Problem statement: What lines below include the word "agent"? Copy each one.

BEGIN Extracted material

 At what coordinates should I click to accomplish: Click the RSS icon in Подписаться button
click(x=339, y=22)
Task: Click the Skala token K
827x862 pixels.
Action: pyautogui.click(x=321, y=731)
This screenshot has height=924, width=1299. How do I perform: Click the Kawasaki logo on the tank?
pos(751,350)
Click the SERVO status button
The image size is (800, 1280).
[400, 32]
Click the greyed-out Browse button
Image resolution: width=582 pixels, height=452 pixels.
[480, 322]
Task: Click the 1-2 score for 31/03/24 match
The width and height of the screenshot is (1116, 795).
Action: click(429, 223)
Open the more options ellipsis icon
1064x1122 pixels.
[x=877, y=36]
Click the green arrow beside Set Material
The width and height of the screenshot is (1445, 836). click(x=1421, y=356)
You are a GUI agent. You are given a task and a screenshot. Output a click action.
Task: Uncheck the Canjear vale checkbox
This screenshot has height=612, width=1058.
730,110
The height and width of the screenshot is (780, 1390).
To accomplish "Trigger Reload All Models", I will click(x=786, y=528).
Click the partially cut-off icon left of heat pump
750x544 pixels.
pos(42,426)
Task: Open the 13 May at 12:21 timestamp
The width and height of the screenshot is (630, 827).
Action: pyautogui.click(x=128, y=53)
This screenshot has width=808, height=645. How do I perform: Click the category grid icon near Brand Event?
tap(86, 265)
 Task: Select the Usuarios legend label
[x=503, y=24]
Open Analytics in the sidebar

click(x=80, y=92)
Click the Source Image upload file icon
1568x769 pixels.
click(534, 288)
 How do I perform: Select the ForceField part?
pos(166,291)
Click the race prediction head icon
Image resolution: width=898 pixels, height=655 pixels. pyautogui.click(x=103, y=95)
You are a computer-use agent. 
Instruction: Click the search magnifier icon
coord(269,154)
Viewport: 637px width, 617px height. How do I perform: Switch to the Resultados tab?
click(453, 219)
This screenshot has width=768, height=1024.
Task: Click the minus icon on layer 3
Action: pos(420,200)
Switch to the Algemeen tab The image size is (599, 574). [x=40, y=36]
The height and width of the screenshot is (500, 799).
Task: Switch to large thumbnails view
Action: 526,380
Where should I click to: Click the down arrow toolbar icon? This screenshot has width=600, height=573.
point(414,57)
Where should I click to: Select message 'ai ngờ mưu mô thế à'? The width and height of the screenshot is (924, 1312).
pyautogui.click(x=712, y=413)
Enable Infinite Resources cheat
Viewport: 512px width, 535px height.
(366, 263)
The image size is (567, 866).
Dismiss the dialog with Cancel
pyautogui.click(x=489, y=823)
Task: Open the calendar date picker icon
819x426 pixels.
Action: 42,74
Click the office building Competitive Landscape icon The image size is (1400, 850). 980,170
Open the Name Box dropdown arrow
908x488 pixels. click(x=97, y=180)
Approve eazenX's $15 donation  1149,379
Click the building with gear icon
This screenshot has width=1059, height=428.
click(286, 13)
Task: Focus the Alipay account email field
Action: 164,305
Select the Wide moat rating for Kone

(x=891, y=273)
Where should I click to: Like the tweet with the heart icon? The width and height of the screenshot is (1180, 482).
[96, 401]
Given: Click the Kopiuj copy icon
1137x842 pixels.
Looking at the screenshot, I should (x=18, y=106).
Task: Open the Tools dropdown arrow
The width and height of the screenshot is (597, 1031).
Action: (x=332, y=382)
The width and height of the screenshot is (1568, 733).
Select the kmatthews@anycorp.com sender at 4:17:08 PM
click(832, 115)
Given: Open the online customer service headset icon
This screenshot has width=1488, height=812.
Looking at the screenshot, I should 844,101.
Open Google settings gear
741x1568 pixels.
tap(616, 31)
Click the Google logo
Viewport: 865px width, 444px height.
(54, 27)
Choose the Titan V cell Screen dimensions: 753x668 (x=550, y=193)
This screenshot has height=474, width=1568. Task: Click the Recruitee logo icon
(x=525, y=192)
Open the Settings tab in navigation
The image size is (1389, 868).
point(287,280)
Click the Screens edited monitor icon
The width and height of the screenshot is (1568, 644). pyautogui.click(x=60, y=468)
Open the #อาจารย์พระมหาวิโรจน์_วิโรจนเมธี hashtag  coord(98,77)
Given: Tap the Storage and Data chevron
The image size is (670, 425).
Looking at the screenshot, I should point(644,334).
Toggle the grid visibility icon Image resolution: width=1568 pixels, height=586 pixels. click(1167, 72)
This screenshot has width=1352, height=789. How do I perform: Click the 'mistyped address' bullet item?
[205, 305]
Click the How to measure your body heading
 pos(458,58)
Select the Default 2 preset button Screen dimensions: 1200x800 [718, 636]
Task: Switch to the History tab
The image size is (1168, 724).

END Extracted material

Answer for the task:
You are a GUI agent. You are given a task and a screenshot. Output a click action.
You are a computer-use agent. 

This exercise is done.